The present mainstream of liquid crystal display elements are those utilizing nemetic liquid crystals. Liquid crystal display elements presently in practical use include a TN element twisted by 90°, an STN element usually twisted by 180° or more, and a TFT liquid crystal display element utilizing thin film transistors. In addition to these, there have been developed liquid crystal display elements of various driving systems, such as a lateral-electric-field-type liquid crystal display elements of the IPS (In Plane Switching) mode having improved view-angle properties. The progress of liquid crystal display elements is not limited to only these modes, but active efforts to improve peripheral materials have been made in order to attain improvement of the properties of liquid crystal display elements.
With wider use of liquid crystal display elements in various fields, liquid crystal display elements having improved properties have been demanded. Such demands include demands in relation to the alignment properties of liquid crystals represented by the pre-tilt angle, demands in relation to the electrical properties of liquid crystal display elements such as current consumption, voltage holding ratio, and residual voltage, and demands for the reliability of such properties in long-time use.
Of these properties, the required pre-tilt angles of liquid crystals differ depending on the driving systems of liquid crystal display elements. For example, TN elements or TFT elements, in which liquid crystals are twisted by 90°, require a pre-tilt angle of 1 to 6°, and STN elements having larger twist angles require a pre-tilt angle of 3 to 8°. In addition to pre-tilt angles, properties related to the alignment of liquid crystals such as alignment uniformity, alignment stability, and anchoring energy at the liquid crystal aligning film interface are also important, because these properties influence the performance of liquid crystal display elements. In addition, the process margin of these properties in the manufacture of liquid crystal display elements is also important. A significant problem will arise if the pre-tilt angle or alignment of liquid crystals varies depending on the conditions of drying solvent after the application of alignment materials, conditions of imidizing the polyamic acid (typically by heat-treatment), or conditions of annealing after injecting liquid crystals.

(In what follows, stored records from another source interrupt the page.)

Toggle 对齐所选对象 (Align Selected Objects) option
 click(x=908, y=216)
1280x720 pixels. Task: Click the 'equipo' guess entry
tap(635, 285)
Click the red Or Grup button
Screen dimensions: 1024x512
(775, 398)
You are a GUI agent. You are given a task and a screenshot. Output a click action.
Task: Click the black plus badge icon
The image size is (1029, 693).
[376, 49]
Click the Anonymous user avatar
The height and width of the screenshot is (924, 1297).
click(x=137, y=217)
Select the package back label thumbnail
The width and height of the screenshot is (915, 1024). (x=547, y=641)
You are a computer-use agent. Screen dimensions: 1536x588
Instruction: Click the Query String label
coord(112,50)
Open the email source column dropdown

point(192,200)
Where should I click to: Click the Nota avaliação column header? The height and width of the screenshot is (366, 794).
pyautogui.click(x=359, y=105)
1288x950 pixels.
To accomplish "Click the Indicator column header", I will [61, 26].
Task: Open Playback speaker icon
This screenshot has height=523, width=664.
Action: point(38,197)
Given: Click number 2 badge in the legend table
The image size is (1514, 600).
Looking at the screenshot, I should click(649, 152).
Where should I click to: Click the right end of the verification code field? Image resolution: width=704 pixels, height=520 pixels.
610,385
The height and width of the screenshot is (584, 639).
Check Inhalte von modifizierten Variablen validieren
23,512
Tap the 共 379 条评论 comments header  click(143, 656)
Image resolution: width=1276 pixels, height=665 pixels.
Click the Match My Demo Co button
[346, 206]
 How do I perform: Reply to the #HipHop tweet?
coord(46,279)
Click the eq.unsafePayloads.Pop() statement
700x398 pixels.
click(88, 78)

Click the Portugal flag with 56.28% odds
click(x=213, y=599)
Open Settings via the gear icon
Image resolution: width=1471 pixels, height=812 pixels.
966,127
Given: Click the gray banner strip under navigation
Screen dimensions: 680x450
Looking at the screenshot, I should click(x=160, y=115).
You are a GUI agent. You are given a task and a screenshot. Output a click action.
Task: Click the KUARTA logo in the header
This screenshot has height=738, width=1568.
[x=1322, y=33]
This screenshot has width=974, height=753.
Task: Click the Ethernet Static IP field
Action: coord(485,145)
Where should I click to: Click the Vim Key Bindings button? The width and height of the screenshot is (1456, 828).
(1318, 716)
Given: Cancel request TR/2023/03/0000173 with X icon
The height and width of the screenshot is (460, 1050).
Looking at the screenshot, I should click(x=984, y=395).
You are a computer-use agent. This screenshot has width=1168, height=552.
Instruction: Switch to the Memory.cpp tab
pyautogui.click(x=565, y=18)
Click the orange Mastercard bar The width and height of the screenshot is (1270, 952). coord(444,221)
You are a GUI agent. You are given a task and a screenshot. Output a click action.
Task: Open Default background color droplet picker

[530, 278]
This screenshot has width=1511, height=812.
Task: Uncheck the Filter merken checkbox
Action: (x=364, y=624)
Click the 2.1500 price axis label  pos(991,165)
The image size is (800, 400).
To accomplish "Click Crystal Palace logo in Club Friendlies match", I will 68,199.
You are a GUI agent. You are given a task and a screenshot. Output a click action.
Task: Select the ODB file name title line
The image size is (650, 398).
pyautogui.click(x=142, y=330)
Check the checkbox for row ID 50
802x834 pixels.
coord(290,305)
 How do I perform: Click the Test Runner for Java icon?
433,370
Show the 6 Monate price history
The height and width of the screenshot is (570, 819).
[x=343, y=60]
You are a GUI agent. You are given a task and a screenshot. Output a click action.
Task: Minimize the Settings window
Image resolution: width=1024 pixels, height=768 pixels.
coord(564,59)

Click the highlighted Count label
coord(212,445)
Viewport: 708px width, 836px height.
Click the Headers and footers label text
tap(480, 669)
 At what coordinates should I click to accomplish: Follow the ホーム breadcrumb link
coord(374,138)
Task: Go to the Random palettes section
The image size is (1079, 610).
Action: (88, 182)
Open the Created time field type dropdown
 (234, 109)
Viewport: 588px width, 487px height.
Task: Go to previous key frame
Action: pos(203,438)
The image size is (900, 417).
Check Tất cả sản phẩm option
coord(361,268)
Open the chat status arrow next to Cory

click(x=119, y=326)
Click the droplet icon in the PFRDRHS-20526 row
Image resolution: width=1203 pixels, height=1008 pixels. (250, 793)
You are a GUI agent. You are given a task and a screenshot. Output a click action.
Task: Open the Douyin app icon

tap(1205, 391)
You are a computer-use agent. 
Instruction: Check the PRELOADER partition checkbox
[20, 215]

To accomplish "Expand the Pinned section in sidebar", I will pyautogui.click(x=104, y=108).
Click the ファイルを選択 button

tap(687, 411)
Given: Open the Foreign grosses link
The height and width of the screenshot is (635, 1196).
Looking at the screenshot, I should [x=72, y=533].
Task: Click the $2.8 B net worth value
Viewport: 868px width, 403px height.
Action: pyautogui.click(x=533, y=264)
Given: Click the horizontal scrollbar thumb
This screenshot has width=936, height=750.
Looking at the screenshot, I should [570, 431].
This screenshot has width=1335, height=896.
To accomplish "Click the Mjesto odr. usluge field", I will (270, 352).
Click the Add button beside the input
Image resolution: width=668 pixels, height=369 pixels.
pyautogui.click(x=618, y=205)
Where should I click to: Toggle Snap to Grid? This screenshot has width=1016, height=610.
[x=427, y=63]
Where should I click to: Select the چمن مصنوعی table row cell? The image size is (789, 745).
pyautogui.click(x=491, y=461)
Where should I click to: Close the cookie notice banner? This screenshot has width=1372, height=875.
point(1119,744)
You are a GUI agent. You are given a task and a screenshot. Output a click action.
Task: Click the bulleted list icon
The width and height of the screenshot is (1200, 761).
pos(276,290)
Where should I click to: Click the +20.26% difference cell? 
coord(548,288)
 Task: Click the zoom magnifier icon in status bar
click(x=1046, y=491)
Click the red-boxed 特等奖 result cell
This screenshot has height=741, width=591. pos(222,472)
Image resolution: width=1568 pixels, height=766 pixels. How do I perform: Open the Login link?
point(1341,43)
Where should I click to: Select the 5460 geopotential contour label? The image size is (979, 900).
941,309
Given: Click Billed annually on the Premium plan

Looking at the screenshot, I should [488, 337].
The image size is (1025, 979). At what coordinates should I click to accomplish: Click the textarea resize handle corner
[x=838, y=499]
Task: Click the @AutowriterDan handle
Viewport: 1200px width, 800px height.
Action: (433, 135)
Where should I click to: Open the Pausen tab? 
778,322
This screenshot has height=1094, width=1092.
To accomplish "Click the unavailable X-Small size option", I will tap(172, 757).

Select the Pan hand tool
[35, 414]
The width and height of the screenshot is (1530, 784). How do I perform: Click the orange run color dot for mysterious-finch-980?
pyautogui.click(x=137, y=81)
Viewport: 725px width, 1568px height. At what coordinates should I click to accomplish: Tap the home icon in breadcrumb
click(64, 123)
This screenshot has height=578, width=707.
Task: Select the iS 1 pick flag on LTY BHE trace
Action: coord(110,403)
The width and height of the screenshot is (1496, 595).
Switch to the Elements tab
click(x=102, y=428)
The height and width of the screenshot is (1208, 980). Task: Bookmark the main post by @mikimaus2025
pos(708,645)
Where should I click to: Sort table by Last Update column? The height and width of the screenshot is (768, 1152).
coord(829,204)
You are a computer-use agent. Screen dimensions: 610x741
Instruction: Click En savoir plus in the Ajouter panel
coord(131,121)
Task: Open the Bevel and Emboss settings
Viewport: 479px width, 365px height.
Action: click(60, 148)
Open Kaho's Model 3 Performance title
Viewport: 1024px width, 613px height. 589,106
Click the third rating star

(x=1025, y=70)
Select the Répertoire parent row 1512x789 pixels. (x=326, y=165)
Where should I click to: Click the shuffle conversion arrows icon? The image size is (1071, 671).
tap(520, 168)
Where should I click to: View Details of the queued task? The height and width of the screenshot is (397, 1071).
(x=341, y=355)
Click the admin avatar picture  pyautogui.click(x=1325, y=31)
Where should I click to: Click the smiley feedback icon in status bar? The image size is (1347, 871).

For STN liquid crystal display elements, especially those of a low-voltage type used in portable devices, low current consumption is demanded because of the low driving voltage of liquid crystal display elements. That is, since voltage applied to liquid crystals lowers accordingly when the current consumption of a liquid crystal element rises, the rise of liquid crystal molecules becomes insufficient, and contrast lowers. For liquid crystal display elements of a low-voltage type, change in current consumption experienced in long-time use (reliability) is also important. Since STN display elements use a slight potential difference for turning a display on or off, if the current consumption of an element changes, voltage applied to liquid crystals also changes making normal driving impossible. In an extreme case, there results a phenomenon such that no images of a liquid crystal display element are displayed when the element is driven for a long time.
For TFT liquid crystal display elements, on the other hand, requirements for voltage holding ratio and residual voltage are particularly important. If voltage holding ratio is small, voltage applied to liquid crystals during the field period lowers, resulting in low contrast. If residual voltage is high, electric charge remains even if the voltage is turned off after the voltage is impressed, and images that should be erased remain as residual images. In TFT liquid crystal display elements, the residual image phenomenon is one of the most critical problems.
The object of the present invention is to provide a liquid crystal aligning film for obtaining a liquid display element having an optimal pre-tilt angle, low current consumption, and highly reliable pre-tilt angle and current consumption even after long-term use.
With regard to an example of a liquid crystal alignment material having stable liquid crystal alignment properties and pre-tilt angles and good electro-optical, properties, Japanese Patent Application Laid Open No. 07-120768 discloses an alignment material which contains a polyamic acid having an aliphatic tetracarboxylic dianhydride as an essential component, and a polyamic acid having an aromatic tetracarboxylic dianhydride as an essential component.
However, since no amine components having groups that increase the pre-tilt angle of liquid crystals are used in the cited reference, obtaining an adequate pre-tilt angle is difficult. Furthermore, electrical properties are poor because of the use of an amine component having ether groups. That is, it is difficult to obtain a material concurrently having an adequate pre-tilt angle, excellent electrical properties, and the reliability of these properties through the use of the process disclosed in the cited reference. Although the cited reference describes that a siloxane-based diamine is preferred, it has a problem of liquid crystal alignment because of a small pre-tilt angle (see Comparative Examples described herein).